◆ **Data for locating words and elements**:
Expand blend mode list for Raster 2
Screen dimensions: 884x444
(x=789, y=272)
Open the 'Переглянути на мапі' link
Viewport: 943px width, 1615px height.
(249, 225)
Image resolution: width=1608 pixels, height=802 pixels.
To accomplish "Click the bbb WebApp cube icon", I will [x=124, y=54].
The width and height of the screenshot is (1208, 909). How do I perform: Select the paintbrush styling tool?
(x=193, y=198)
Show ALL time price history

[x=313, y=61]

◆ **Problem to work on**: Rewrite the items from the line that has "The width and" through the end, swapping "paintbrush" for "pencil" and leaving everything else unchanged.

◆ **Solution to this task**:
The width and height of the screenshot is (1208, 909). How do I perform: Select the pencil styling tool?
(x=193, y=198)
Show ALL time price history

[x=313, y=61]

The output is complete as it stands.